** Assignment **
Locate the line that contains "Click the Artificial". Print it and each following line through the end of the listing, verbatim, and nothing more.

** Information provided **
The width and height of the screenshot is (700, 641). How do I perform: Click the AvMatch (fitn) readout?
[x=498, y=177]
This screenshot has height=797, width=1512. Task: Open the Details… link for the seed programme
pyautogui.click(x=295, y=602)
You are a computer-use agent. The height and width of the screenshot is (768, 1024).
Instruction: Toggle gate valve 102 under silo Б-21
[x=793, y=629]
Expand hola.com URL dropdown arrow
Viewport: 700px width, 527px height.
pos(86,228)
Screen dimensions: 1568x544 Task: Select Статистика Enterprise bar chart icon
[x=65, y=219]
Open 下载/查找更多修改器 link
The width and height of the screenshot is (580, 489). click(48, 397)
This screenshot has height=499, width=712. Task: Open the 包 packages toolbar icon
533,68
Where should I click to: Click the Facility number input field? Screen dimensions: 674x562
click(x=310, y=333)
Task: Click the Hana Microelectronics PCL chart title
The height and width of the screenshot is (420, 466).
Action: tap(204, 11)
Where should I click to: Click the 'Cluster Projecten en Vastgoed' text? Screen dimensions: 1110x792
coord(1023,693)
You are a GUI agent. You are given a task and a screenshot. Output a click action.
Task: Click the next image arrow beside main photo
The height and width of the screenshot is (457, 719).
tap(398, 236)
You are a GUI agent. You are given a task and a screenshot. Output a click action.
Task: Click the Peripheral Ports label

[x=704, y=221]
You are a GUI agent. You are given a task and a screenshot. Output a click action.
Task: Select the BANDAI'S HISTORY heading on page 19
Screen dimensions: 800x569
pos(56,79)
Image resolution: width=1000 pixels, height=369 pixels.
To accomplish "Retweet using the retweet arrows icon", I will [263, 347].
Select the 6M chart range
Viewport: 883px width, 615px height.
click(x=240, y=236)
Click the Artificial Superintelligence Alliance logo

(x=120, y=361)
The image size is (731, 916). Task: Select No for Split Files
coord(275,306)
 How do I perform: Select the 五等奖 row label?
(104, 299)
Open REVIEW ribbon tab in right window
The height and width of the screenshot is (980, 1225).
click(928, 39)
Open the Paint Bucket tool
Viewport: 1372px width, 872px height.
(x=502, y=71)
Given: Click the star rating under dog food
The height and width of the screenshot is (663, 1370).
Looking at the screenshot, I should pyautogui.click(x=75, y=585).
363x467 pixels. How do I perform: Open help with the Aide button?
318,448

** Output **
Click the Artificial Superintelligence Alliance logo

(x=120, y=361)
The image size is (731, 916). Task: Select No for Split Files
coord(275,306)
 How do I perform: Select the 五等奖 row label?
(104, 299)
Open REVIEW ribbon tab in right window
The height and width of the screenshot is (980, 1225).
click(928, 39)
Open the Paint Bucket tool
Viewport: 1372px width, 872px height.
(x=502, y=71)
Given: Click the star rating under dog food
The height and width of the screenshot is (663, 1370).
Looking at the screenshot, I should pyautogui.click(x=75, y=585).
363x467 pixels. How do I perform: Open help with the Aide button?
318,448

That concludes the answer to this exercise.